15 Nisan 2012 Pazar

İşte bütün mesele bu!

8-11 Ekim tarihlerinde Bahreyn'de 48 ülkeden 600 temsilcinin katıldığı bir Eğitim Forumu düzenlendi.
Allah'tan yabancı basın var da okuyoruz.
Milli Eğitim Bakanlığı temsil edildi mi, bilmiyorum.
Gerçi gerek de yoktu aslında, çünkü biz eğitimde bütün sorunları hallettik, 2010 yılında tartıştığımız tek şey kaldı:
Kız öğrenciler derslere başı açık mı girsin, kapalı mı.
*
Daha önce burada (her konuda yaptığım gibi) haddimi aşarak ‘Şu eğitim meselesini bir daha düşünsek’ demiştim.
Fikrini ifadeden aciz olduğu için, benim gibi düşünmediğini hakaret ederek göstermeye çalışan az gelişmiş bir İK okuru dışında, ses çıkmadı.
Oysa konu gerçekten çok önemli.
Hürriyet İnsan Kaynakları gazetesinde lafı bu kadar sık eğitime getirmemin sebebi bu inancım.
Dünyanın en yetkin, en donanımlı İnsan Kaynakları departmanı da olsanız, elinizdeki insan malzemesini kullanmak zorundasınız.
*
Bahreyn'de 21.yy'ın eğitimi ve okulu tartışıldı.
* Net-kuşağına okulu nasıl cazip, bilgiyi zevkli hale getirebiliriz?
* Küçük bir azınlığa uygun, ama hedef kitlesine aykırı hale gelen eğitim sistemini çağa nasıl uydurabiliriz?
* Kalkınmış ülkelerde 2 eğitmenden 1'i beşinci yılın sonunda mesleği bırakıyor veya özel kurumlara geçiyormuş. Öğretmenleri günün şartlarına ve ihtiyaçlarına göre eğitmek, koçluk desteği vermek için neler yapabiliriz?
* Bunu sağlamadıkça, yarının toplumunu hazırlamak için ihtiyaç duyulan eğitim kadrolarını oluşturmaya, 'en iyileri' ve 'liderleri' eğitime çekmeye imkan yok. Sadece, 'daha iyi bir iş bulamayanlar' öğretmen, eğitmen olacak.
* Çocukların ve gençlerin eğitim düzeylerini karşılaştıran uluslararası testlerde ve yarışmalarda en iyi neticeleri alan ülkeler, okulları ve sınıfları 'gerçek hayata açmayı' başaran, öğretmenliği 'tek başına yapılan bir iş olmaktan çıkarıp bir ekip çalışmasına dönüştürmeyi bilen' ülkeler.
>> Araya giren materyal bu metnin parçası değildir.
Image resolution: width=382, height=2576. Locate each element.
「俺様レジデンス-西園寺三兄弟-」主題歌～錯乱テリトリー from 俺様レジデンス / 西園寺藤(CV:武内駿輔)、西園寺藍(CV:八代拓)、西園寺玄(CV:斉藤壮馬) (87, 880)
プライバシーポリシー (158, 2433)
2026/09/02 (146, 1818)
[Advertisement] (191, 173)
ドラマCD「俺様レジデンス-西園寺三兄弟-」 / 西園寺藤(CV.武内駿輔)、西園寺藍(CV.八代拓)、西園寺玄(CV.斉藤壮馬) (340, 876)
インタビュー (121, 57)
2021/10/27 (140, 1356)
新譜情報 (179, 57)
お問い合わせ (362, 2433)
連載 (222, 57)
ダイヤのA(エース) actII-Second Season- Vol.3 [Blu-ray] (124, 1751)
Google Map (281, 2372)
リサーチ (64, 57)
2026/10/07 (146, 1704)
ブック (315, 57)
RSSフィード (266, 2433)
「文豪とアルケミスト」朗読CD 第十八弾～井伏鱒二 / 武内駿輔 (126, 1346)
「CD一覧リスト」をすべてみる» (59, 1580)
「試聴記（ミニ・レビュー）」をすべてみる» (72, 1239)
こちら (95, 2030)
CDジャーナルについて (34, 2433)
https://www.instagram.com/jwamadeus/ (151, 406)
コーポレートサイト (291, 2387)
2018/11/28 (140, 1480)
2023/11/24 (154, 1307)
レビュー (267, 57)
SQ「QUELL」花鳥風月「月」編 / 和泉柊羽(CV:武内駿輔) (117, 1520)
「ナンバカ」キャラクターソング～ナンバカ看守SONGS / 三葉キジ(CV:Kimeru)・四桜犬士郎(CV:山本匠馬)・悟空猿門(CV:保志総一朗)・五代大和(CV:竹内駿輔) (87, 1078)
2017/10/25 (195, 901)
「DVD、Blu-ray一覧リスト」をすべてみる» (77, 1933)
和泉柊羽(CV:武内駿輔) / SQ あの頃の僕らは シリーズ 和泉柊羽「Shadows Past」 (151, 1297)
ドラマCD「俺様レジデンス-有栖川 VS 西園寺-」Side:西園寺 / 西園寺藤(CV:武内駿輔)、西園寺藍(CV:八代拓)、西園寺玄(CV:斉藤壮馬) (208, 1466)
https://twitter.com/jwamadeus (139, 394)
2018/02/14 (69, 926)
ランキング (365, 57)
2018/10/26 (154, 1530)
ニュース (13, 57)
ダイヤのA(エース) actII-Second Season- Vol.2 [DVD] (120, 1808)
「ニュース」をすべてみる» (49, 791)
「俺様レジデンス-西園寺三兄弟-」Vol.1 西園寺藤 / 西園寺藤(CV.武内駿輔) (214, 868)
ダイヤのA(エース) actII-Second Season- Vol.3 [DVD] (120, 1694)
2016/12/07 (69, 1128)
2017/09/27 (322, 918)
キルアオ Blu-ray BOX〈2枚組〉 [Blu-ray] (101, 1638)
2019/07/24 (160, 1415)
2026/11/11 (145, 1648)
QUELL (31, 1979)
* Harward'dan Tony Wagner'in söylediği çok ilginç: ‘Sınıfın en arkasında oturup, öğretmenin anlattıkları doğru mu, değil mi, anında internetten girip kontrol eden öğrenciler var. Bunlar, öğretmenlerle öğrenciler arasındaki kopukluğun en iyi örneği...
* Öğretmeni, bilen ve bildiklerini belleten durumundan çıkarıp, öğrencilerini bilgiye yönlendiren takım koçu haline getirmek çok acil bir önlem.
* Ve şu çok önemli tespit ve soru: Okul, gençlerin hayatında tamamen bir istisna, zamanın dışında bir ölü nokta haline geldi. Okul, bugün gençlerin internete bağlı olmadıkları (on-line olmadıkları); cep telefonlarının, müziğin sustuğu; ekranı bırakıp babalarının defterine kalemine döndükleri; aynı anda (müzik dinlemek, DVD seyretmek, çetleşmek ve ödev yapmak gibi mesela) bir çok şeyi bir arada yapmaları yasak olan tek ortam. Gençleri, kendi gerçeklerinden ve alışkanlıklarından zorla koparıp onlara tamamen aykırı bir ortam yaratan klasik okul-eğitim sisteminde ısrar edecek miyiz, yoksa 'bugünün gençleri bizden farklı' diyerek eğitimi yeniden düşünecek ve gençlere uygun hale getirecek miyiz?